Registered: 09/18/02
Posts: 737
Loc: Scottsdale, Arizona
I really hate when people post a "great post!" comment when someone backs them up. You never see such people do the same for those that refute them. It's a bit self serving and ugly.

In reply to:

First of all, Alan did not test for break-in, as I understand it. That was not his goal or design. Alan has compared many loudspeakers using controlled experiments, and he simply commented that his results did not indicate changing loudspeaker characteristics.




That's not how I read Alan's comment at all.

In reply to:

And while the Axiom crew has taken measurements to test for break-in, this does not magically overturn decades of empirical evidence for all other speakers and listeners.




Where is this empircal evidence? To date, I've only seen anecdotal

Anecdote != data.

In reply to:

Expensive cables? Better materials and construction often do sound better, but there are diminishing returns, as with anything in audio. I think you just have to keep your expenditures proportionate: cabling should be somewhere around 10% the system cost.




Why? ALL double blind tests that I've ever seen indicate that no one has successfully identified more expensive cables as sounding any better to a degree beyond random guessing.

In reply to:

having a separate amp for tweeter, midrange, etc. will also make it easier to drive.

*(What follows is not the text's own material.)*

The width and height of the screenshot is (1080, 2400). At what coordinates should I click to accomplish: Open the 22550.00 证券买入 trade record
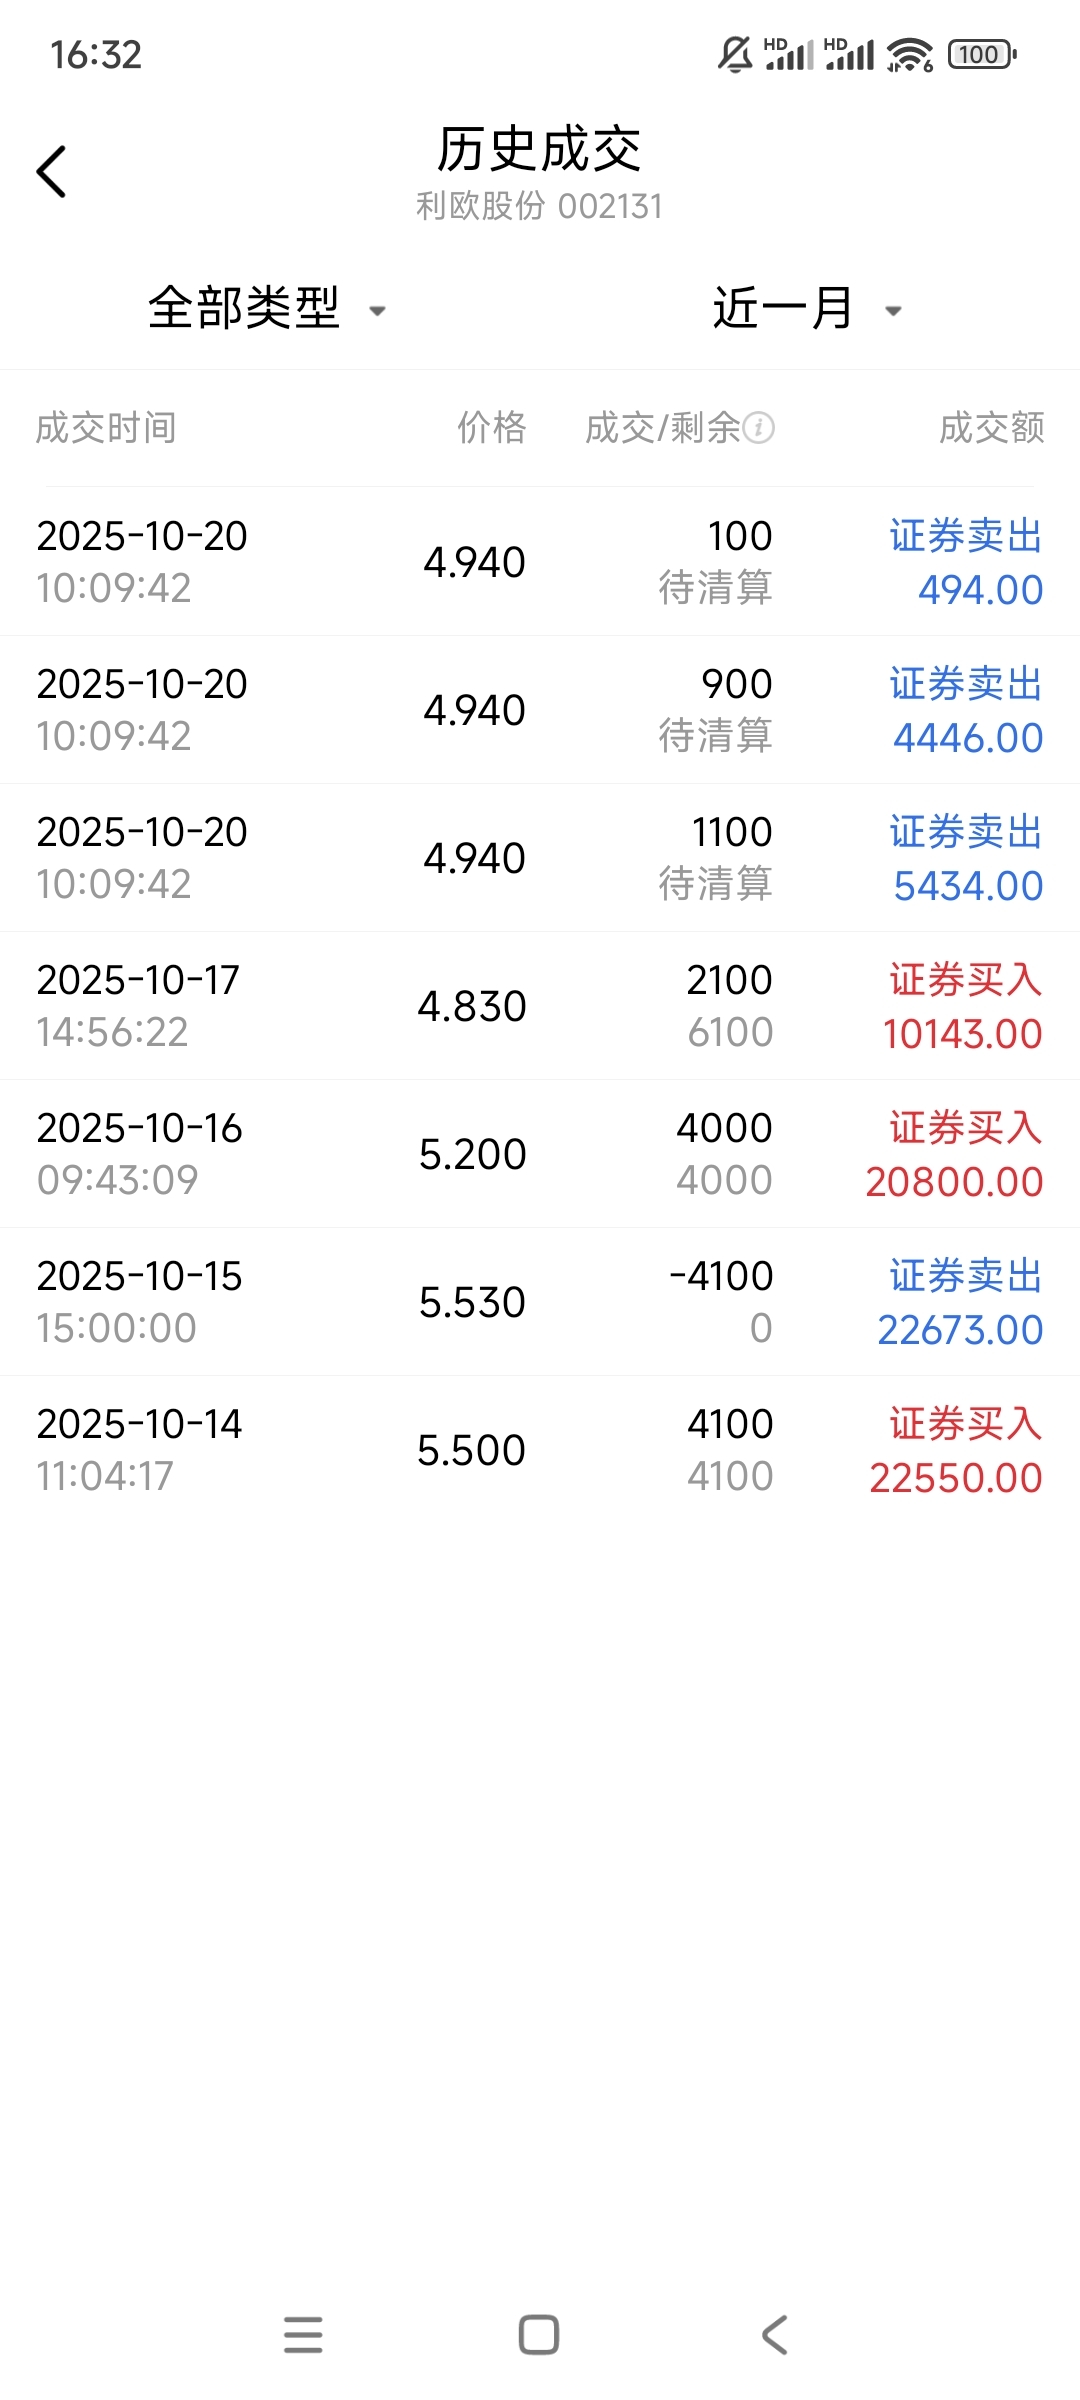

You aren't seperately amplifying the signal for the highs, the mids or the lows in bi-amping. If both amplifiers are connected to the same pre-amp output, then both amplifiers are getting the same signal. The same signal is being amplified and then applied to the internal filters in the speakers. The speakers' filters then eliminate the lows and mids in the case of the tweeters and apply the signal, just as they would have if one consistant signal were applied to to both terminals of the speaker.

In reply to:

Sushi: how do you meausure the eneven performance of a tweeter when given a large burst of power, as opposed to a steady tone? The driver motion is so miniscule that I absolutely think there's room for things we don't yet know how to measure.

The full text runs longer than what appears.